#### [GIVEN RECORDS]
** start **

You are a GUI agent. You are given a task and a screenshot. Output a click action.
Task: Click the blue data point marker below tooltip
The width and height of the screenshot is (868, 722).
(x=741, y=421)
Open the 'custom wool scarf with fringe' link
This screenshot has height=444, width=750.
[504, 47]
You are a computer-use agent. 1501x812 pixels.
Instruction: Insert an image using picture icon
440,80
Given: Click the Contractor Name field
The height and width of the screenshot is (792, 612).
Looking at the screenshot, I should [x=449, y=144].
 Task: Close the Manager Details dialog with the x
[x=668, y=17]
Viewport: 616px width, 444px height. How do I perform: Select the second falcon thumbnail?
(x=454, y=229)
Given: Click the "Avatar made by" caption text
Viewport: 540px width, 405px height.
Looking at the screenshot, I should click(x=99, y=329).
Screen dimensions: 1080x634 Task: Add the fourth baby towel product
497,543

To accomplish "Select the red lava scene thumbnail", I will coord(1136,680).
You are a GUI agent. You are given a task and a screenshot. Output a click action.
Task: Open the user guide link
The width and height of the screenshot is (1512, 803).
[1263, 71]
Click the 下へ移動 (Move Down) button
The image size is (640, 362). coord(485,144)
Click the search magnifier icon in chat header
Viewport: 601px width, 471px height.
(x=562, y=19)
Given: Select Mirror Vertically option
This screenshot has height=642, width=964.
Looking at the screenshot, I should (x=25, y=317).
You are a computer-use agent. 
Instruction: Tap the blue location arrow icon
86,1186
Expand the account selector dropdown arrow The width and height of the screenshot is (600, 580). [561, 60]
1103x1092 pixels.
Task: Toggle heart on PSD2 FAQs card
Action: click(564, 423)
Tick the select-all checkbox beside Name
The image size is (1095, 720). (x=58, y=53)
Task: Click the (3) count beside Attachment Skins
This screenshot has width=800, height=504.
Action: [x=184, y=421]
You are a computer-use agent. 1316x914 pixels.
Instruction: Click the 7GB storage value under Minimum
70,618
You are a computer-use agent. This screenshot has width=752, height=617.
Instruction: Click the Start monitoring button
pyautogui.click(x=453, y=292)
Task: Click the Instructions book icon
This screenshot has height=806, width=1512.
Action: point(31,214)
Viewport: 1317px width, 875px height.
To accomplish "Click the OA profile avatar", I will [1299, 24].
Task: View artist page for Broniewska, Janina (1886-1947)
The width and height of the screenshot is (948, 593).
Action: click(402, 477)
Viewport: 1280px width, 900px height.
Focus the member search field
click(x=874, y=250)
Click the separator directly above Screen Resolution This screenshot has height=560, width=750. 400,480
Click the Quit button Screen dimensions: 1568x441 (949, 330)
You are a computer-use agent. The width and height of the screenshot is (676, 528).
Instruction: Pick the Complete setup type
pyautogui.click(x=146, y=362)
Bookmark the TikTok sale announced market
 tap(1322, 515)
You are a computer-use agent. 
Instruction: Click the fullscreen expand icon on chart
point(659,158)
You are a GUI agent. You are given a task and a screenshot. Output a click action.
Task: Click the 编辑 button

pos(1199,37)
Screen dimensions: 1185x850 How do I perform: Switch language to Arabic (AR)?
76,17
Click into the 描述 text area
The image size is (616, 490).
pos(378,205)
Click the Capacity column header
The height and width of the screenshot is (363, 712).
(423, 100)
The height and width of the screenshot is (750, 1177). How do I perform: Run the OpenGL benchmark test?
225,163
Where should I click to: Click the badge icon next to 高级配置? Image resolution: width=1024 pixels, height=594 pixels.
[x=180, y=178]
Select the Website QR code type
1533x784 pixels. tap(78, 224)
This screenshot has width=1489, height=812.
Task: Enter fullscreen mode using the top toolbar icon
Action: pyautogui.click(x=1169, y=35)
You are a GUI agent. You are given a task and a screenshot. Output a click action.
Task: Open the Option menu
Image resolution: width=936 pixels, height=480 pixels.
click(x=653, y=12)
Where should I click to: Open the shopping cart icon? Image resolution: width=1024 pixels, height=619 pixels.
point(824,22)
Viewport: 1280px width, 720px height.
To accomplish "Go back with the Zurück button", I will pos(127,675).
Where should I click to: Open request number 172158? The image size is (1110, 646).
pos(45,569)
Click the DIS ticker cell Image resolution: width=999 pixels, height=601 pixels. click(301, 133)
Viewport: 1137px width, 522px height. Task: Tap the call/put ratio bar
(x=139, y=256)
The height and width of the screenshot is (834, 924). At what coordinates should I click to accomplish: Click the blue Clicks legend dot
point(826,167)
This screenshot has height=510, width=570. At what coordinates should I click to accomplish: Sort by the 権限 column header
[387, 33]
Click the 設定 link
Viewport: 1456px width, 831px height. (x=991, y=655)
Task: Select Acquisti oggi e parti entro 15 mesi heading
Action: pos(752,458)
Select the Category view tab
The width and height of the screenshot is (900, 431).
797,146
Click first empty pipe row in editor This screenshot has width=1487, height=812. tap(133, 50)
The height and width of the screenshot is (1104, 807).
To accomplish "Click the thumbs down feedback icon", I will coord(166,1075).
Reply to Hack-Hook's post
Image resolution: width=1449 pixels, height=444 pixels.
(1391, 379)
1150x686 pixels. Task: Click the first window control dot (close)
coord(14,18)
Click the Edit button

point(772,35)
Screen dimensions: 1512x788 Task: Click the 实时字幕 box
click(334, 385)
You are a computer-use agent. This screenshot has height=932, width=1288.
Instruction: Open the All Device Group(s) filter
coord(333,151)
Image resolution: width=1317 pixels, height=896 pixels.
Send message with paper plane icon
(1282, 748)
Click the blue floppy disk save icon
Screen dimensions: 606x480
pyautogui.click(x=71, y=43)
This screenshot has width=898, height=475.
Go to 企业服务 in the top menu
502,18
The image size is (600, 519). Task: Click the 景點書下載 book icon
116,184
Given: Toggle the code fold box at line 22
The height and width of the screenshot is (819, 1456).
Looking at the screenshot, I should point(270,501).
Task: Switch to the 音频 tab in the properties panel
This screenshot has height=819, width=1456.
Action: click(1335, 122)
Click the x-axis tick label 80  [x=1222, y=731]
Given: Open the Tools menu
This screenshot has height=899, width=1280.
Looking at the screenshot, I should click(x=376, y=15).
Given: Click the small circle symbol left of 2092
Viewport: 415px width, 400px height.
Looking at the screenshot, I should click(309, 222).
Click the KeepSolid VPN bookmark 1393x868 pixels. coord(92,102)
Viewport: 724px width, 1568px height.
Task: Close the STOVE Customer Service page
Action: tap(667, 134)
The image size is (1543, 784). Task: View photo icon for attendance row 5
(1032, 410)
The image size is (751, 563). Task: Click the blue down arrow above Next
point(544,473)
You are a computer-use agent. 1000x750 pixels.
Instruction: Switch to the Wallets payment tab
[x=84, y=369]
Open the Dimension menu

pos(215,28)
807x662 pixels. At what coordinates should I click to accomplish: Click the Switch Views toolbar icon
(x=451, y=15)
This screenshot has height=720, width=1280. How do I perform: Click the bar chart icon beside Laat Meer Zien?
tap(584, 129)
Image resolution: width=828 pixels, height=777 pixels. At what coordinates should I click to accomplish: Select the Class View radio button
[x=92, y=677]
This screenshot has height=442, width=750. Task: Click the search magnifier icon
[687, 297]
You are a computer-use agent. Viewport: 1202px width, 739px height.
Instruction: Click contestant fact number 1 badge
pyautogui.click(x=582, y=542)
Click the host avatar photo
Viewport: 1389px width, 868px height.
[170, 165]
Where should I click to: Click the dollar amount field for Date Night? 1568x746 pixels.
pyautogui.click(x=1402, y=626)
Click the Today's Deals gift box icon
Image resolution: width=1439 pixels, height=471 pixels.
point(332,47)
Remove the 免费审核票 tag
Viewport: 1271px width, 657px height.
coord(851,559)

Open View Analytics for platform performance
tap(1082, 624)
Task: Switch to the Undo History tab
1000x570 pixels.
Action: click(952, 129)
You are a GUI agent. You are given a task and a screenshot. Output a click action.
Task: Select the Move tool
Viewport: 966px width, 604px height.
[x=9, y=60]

** end **

Shift every coordinate in the answers up by 74 and write out the data between the lines holding "Click the Edit button" and "coord(333,151)", inclusive, requests included.

Click the Edit button

point(846,109)
Screen dimensions: 1512x788 Task: Click the 实时字幕 box
click(408, 459)
You are a computer-use agent. This screenshot has height=932, width=1288.
Instruction: Open the All Device Group(s) filter
coord(407,225)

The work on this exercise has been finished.